Risque systémique : événement qui met en danger tout un système. En l’occurrence, l’ensemble de l’économie du premier pays d’Europe. La nationalisation du fournisseur de gaz allemand Uniper a toutes les chances de figurer en bonne place dans les manuels d’économie comme illustration du phénomène.
Après avoir dépensé près de 19 milliards d’euros pour tenter de sauver l’entreprise, Berlin se voit contraint de la racheter à son propriétaire, l’électricien finlandais Fortum, pour y injecter 8 milliards d’euros supplémentaires afin de la maintenir à flot. Faute de quoi des milliers d’entreprises allemandes devront mettre la clé sous la porte. D’ores et déjà, cette affaire va plonger le pays dans la récession dès 2023.

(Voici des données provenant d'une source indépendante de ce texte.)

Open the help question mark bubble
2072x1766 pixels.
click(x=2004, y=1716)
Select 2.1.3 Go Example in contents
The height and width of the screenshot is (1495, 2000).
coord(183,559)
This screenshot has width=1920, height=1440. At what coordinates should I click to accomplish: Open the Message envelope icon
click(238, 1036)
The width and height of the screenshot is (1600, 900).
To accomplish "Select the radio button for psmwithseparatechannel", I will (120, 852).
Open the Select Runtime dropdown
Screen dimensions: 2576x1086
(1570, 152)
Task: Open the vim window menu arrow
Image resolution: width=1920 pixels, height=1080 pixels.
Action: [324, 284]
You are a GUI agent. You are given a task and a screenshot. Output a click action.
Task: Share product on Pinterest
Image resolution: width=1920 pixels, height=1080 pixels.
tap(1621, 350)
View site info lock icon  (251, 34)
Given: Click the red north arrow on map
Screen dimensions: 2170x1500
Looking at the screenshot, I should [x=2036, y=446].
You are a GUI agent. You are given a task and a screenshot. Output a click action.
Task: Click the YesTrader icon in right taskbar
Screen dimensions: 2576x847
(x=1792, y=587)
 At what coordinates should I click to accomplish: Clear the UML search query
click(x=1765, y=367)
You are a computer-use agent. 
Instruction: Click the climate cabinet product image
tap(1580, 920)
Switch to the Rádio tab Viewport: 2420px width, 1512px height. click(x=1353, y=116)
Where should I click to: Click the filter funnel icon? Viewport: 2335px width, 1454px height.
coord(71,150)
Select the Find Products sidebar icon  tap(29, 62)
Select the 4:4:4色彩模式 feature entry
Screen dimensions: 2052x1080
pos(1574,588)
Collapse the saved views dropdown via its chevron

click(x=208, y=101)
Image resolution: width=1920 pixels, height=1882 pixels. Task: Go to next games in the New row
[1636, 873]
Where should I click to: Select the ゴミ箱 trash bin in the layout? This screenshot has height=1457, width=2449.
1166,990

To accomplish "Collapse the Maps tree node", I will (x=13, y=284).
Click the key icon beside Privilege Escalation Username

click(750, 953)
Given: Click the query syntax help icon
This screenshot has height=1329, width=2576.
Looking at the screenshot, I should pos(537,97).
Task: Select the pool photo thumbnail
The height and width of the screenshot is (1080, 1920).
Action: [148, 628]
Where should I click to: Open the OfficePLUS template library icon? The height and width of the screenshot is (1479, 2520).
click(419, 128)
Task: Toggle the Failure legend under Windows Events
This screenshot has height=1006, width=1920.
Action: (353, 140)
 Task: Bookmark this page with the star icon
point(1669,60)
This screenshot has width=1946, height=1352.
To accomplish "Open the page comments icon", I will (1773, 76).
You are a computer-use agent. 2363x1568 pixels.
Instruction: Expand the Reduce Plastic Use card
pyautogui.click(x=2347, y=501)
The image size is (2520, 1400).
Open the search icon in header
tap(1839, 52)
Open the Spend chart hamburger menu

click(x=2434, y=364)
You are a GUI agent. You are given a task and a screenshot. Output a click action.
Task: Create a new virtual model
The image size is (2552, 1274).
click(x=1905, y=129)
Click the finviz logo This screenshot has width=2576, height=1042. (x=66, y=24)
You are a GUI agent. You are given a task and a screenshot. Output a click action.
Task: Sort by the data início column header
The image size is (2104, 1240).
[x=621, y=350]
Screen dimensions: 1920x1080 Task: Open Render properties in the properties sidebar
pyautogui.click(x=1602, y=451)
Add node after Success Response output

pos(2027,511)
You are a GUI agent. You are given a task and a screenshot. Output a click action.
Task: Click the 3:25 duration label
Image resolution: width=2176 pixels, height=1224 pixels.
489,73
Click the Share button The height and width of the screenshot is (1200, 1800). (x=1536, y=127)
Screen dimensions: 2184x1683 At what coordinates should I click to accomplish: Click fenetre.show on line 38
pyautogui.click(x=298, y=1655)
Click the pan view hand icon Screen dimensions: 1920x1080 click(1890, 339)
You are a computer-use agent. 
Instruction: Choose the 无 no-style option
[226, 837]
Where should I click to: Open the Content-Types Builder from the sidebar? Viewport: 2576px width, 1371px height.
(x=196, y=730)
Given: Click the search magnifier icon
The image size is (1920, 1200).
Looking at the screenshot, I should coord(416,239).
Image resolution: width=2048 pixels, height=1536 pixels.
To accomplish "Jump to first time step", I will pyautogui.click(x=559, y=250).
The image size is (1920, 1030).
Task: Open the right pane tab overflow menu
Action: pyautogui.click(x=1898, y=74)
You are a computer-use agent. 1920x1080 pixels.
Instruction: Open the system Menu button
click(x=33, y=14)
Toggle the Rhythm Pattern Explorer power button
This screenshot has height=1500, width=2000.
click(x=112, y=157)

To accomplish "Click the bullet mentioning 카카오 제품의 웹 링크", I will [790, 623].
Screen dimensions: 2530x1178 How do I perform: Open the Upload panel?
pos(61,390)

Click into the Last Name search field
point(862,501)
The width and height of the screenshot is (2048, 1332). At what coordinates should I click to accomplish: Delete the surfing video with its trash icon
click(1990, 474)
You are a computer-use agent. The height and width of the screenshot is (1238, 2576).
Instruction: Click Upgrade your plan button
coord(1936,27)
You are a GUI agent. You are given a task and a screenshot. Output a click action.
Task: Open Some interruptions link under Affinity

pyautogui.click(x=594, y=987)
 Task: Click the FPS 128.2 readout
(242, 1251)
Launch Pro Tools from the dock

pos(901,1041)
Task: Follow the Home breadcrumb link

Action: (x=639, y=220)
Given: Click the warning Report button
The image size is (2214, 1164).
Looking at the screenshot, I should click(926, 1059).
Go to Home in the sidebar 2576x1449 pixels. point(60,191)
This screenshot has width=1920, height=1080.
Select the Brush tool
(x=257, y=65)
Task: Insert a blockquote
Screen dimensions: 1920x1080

Uniper est en effet le premier importateur de gaz russe d’Allemagne et d’Europe. L’entreprise est née de la cession de toutes les activités hydrocarbures et nucléaire de l’énergéticien E.ON. Elle produit de l’électricité à partir de charbon et de gaz en Belgique, en Hongrie, aux Pays-Bas et au Royaume-Uni, des centrales nucléaire en Allemagne, et même des barrages en Suède.
Manque d’anticipation
En France, elle a vendu ses centrales à charbon de Saint-Avold (Moselle) et Gardanne (Bouches-du-Rhône) au groupe EPH du milliardaire tchèque Daniel Kretinsky, actionnaire indirect du Monde. En dépit de sa taille et des prix stratosphériques de l’électricité, la firme s’est ruinée en achetant sur les marchés spot le gaz que le pipeline Nord Stream 1 ne lui fournissait plus, à un prix quatre fois plus élevé qu’en 2021.
Le gouvernement d’Olaf Scholz n’est pas au bout de ses peines puisque, même après la nationalisation d’Uniper, il devra négocier avec l’Etat finlandais, propriétaire de Fortum, le remboursement d’un prêt de 8 milliards que ce dernier a octroyé à sa filiale allemande en janvier. L’affaire fait scandale à Helsinki. En outre, cette opération remet en cause le projet de taxation du gaz concocté par le ministre de l’économie, Robert Habeck, et l’engagement du ministre des finances, Christian Lindner, de réduire la dette du pays comme la Constitution l’impose.
Cette catastrophe met de nouveau en relief le manque d’anticipation des autorités allemandes devant le risque de leur dépendance au gaz russe. Persuadé que ce n’était pas dans l’intérêt de Moscou de se passer de son client allemand, celui-ci n’a pas vu que le gaz était bien plus systémique pour lui que pour son fournisseur. Il en paie aujourd’hui le prix fort.